ASSIGNMENT
Some entries follow. Reproduce exactly the lines starting at the one with "The image size is (1712, 1006)." and stopping after the one with "Click help icon next to 经营范围".

DATASET EXTRACT
- - - - - - -
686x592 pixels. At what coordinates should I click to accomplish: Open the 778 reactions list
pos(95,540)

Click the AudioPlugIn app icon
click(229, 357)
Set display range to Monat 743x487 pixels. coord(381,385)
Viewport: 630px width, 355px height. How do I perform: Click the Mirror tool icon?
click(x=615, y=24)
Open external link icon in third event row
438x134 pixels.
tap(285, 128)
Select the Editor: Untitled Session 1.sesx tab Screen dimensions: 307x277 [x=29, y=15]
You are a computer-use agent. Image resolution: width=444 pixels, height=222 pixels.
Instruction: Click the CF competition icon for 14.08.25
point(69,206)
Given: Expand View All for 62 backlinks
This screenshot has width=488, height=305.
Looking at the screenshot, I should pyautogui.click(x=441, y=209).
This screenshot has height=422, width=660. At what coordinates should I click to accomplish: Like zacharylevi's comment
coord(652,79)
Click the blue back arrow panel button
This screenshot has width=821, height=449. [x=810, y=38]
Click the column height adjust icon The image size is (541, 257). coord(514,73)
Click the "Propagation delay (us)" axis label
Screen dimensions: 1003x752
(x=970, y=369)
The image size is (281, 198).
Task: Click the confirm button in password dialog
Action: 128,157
- - - - - - -
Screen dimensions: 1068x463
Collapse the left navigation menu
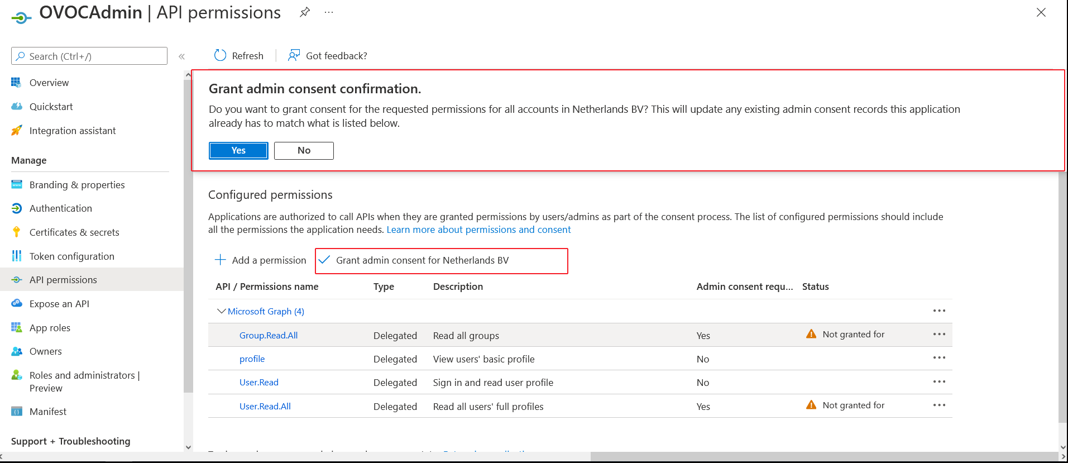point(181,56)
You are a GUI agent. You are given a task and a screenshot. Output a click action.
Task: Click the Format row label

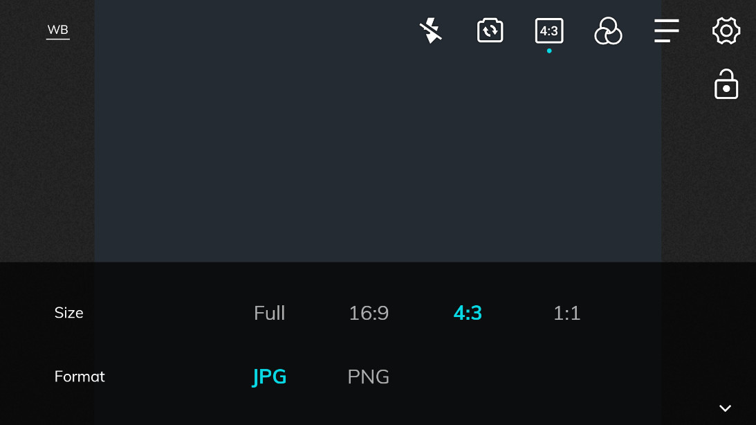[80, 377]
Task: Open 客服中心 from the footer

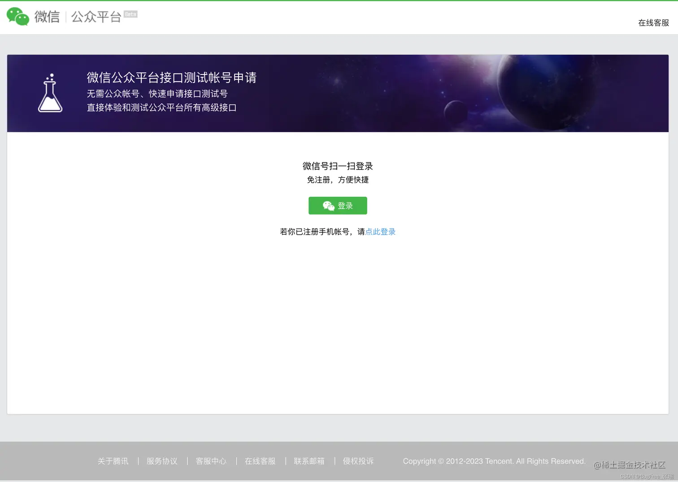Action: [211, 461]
- - - - - - -
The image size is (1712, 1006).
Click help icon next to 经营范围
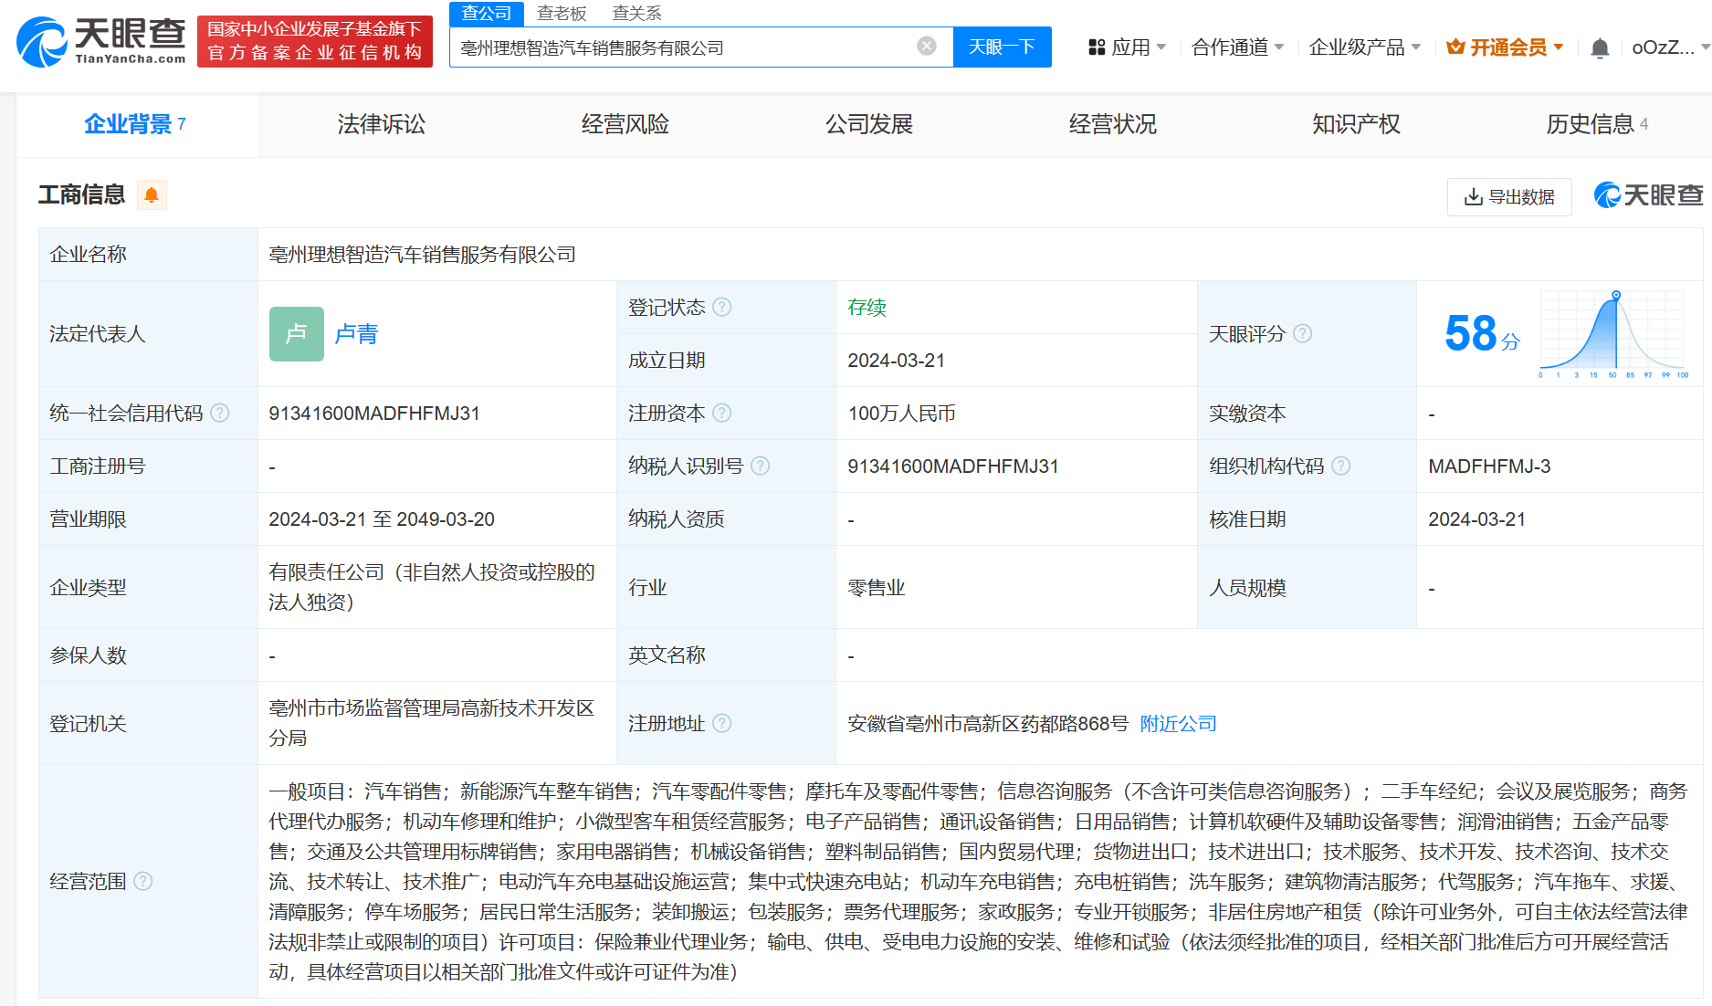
- - - - - - -
WRITTEN REPLY
The image size is (1712, 1006).
Click help icon next to 经营范围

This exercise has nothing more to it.